SEORANG Petani yang sehari-harinya bekerja mencangkul di sawah, membajak tanah, menebar benih suka sekali menatap ke langit, berharap suatu saat bisa berada di angkasa menatap hamparan bumi dari atas seperti pesawat terbang yang sering terbang di atas kepalanya. Dulu waktu kecil, ia pernah bermimpi untuk menjadi seorang Pilot.
***
Seorang Pilot yang sudah mengantongi ribuan jam terbang, setiap hari menembus dimensi ruang, mengunjungi banyak tempat dalam setiap perjalanan bergumam dalam hati, “Sungguh alangkah beruntungnya jika aku bisa bekerja di darat, menikmati pegunungan, hamparan pohon, rumah”. Jendela kokpit menjadi saksi bisu atas keinginan dalam hati kecilnya untuk bisa bekerja seperti Pak Tani yang setiap hari menyaksikan hamparan bumi.
***
Sebuah mobil mewah melintas di hadapannya, membuat Tukang Becak terbangun karena cipratan air hujan mengenai wajahnya. Bajunya basah. Ia tak berniat lagi melanjutkan tidurnya yang tertunda. Hatinya kesal bergumam kecil, “Betapa enaknya jika punya gaji besar, mempunyai mobil mewah, kemanapun bisa, hujan tak kebasahan, terik tak kepanasan”.
***
Seorang Konglomerat yang berpakaian rapi, bersepatu mengkilat, mengenakan jas termewah duduk gelisah di dalam mobil mewahnya. Bagaimana ia tidak iri pada seorang Tukang Becak yang bisa tertidur lelap di bangku becaknya tanpa beban sedikitpun, sedangkan ia sendiri setiap malam tak akan bisa tidur jika tanpa obat tidur.
***
Seorang Karyawan yang bekerja di sebuah Pembangkit Listrik, kehidupannya amat terbalik. Ia membuat siang menjadi malam dan sebaliknya. Bekerja tak kenal waktu, tak kenal lelah, libur tak tentu menjaga Unit agar tetap beroperasi normal. Kadang bekerja dari tengah malam hingga pagi dan sebaliknya. Seringkali dilanda keinginan untuk hidup seperti manusia pada umumnya, siang hari untuk bekerja dan malam hari untuk beristirahat. Sungguh, keinginan itu amat besar dalam dirinya.
***
Seseorang yang menyandang gelar sarjana, nilainya IPK-nya tinggi, pintar. Kini menjalani pekerjaan apa saja agar tak menganggur. Dalam hatinya ingin sekali mendapatkan pekerjaan tetap, bergaji tinggi agar bisa membuat kehidupan keluarganya lebih baik.
***
BARANGKALI benar ungkapan bahwa “Kebahagiaan itu seperti pelangi, selalu terlihat di atas kepala orang lain”. Padahal jika kita menyadari hakikat kebahagiaan yang sebenarnya, kebahagiaan itu ada dalam diri kita masing-masing. Tere-Liye pernah menulis, “Antara kebahagiaan dan rasa syukur itu hanya dipisahkan dengan benang basah. Sudah dekat sekali jaraknya”.

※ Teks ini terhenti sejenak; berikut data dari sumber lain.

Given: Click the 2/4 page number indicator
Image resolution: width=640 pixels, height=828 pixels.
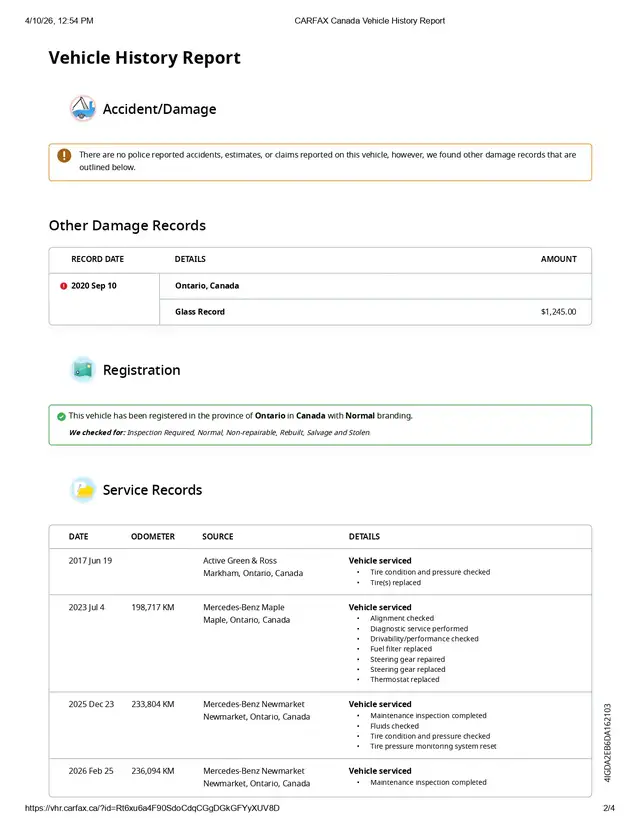Looking at the screenshot, I should (608, 808).
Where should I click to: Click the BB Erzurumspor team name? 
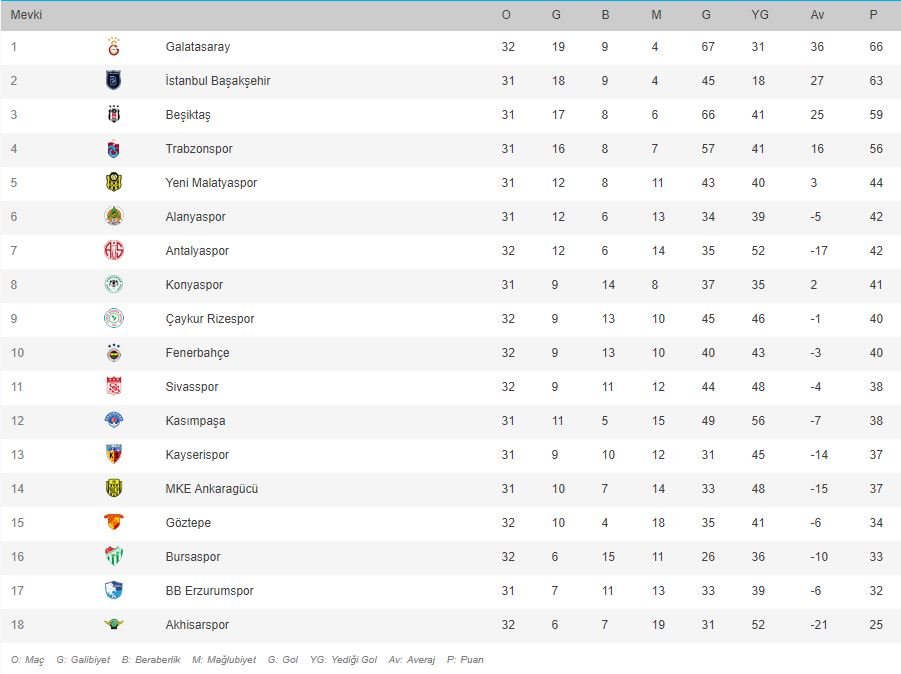(x=211, y=591)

Bahkan jauh sebelum itu, Allah berfirman dalam kitab suci Al-qur’an:
“Maka nikmat Tuhanmu yang manakah yang kamu dustakan?” (QS: Arrahman: 13)
“Dan (ingatlah) ketika Tuhanmu memaklumkan, “Sesungguhnya jika kamu bersyukur niscaya Aku akan menambah (nikmat) kepadamu, tetapi jika kamu mengingkari (nikmat-Ku) maka azab-Ku amat pedih”. (QS: Ibrahim: 7)
Catatan ini saya tulis sebagai pengingat diri agar senantiasa bersyukur terhadap apa yang berada dalam genggaman. Menikmati apa yang dimiliki dan terus berusaha untuk menggapai mimpi. Dan salah satu kebahagiaan yang ternilai harganya adalah keluarga. Memiliki kedua orangtua yang penyayang, kakak-kakak yang baik hati sudah membuat saya bahagia. Percayalah, bahagia itu sederhana.